# Exercise aim
Please copy each line of the listing below in which the word "product" appears.
---------------
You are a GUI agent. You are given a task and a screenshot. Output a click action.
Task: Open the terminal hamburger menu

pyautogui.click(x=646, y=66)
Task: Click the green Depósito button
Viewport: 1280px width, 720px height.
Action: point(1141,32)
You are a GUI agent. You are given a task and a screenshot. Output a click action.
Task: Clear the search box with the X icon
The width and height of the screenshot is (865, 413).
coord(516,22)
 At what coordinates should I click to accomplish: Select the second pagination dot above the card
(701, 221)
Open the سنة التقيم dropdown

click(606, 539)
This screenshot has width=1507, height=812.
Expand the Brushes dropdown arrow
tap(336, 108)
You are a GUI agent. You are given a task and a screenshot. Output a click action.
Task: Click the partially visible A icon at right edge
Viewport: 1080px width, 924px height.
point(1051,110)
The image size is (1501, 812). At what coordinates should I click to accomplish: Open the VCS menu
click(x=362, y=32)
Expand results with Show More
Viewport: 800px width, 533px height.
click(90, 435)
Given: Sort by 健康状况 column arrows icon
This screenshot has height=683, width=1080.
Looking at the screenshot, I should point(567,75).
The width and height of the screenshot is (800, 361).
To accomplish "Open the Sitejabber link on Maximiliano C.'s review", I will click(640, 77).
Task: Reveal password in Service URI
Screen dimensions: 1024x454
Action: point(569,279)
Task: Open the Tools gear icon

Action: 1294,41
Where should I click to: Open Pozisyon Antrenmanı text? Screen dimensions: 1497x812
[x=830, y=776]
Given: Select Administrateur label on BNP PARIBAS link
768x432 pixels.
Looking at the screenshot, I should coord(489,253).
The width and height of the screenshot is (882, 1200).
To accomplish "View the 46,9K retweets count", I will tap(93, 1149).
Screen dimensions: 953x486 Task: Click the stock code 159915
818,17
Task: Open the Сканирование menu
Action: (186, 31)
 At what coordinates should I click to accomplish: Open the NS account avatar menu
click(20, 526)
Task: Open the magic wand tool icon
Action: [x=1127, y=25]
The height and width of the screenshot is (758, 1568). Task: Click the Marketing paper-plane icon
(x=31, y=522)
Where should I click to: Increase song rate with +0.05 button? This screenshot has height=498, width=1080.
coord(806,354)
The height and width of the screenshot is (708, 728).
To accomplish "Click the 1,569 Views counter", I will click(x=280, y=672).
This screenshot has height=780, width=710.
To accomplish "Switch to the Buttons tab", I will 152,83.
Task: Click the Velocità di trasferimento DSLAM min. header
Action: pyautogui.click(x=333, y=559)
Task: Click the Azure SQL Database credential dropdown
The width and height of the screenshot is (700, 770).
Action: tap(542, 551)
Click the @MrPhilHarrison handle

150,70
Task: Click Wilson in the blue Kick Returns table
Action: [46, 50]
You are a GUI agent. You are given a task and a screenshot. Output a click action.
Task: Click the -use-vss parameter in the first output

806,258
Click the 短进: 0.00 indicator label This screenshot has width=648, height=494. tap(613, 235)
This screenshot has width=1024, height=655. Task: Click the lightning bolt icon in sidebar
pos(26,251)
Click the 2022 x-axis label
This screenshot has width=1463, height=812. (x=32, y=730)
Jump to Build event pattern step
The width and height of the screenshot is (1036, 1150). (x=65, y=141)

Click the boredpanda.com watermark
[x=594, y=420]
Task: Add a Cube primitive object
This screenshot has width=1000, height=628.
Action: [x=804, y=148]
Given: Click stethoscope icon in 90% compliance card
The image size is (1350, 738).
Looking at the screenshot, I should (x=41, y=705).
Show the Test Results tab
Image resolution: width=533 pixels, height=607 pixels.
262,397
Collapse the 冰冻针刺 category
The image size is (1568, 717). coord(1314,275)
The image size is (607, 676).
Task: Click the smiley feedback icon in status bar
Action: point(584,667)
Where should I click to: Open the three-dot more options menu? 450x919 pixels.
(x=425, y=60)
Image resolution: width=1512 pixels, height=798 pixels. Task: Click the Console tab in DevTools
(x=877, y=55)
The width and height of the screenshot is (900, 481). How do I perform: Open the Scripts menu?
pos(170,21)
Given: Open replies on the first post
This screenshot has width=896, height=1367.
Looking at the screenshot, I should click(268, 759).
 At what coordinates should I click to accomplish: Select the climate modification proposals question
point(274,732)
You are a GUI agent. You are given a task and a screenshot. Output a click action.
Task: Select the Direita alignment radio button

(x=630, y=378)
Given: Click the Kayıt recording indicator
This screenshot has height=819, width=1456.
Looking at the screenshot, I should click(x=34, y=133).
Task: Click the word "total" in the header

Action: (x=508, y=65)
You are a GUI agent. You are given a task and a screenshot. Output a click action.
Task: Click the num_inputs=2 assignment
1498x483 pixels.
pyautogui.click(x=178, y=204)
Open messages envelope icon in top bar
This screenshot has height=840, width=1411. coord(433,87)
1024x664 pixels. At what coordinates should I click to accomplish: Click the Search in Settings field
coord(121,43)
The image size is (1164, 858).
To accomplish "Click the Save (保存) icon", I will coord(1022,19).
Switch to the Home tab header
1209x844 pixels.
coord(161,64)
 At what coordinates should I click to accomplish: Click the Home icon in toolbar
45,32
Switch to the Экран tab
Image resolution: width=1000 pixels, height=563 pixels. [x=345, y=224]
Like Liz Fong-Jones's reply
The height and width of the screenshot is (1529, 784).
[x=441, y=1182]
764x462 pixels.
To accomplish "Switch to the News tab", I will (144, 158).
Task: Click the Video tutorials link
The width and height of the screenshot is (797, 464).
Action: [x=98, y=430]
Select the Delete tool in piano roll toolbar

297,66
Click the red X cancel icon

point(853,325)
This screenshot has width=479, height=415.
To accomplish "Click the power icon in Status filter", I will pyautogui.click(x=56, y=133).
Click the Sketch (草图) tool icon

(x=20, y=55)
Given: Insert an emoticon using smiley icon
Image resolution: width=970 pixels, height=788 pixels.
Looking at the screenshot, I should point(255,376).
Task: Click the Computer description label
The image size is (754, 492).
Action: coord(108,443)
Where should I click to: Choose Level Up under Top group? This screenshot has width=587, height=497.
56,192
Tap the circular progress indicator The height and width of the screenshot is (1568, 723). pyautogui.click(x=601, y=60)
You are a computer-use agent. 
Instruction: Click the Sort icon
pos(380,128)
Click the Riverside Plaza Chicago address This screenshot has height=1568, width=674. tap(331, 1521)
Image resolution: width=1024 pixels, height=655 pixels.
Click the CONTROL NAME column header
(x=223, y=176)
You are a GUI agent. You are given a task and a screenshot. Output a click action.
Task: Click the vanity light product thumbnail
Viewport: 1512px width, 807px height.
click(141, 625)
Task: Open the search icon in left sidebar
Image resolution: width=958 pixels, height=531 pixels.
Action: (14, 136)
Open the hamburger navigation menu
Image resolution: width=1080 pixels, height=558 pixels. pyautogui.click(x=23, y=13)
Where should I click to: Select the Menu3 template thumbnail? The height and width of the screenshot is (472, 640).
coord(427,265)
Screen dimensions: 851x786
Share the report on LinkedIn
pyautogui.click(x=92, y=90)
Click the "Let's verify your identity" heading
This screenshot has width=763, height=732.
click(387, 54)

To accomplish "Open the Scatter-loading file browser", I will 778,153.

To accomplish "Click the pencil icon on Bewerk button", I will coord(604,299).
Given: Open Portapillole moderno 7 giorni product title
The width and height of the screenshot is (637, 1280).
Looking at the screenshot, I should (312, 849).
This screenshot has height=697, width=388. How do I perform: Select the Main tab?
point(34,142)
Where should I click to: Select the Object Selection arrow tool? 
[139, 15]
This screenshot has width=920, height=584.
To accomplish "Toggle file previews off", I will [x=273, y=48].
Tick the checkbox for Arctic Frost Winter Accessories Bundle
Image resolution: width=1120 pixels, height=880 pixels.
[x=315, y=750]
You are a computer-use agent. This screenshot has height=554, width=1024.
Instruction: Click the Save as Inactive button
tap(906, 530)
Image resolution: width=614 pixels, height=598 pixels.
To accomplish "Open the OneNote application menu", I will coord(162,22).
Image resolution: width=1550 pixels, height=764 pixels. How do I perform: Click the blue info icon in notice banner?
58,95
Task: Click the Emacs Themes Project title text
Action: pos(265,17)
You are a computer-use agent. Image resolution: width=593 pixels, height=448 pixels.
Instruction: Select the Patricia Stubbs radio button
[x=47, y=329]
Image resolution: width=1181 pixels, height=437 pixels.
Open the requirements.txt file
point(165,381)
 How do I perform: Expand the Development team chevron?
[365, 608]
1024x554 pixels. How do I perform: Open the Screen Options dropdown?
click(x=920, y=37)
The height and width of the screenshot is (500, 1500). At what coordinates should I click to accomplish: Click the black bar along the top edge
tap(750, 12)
---------------
# Reply
Task: Click the vanity light product thumbnail
Given: Open Portapillole moderno 7 giorni product title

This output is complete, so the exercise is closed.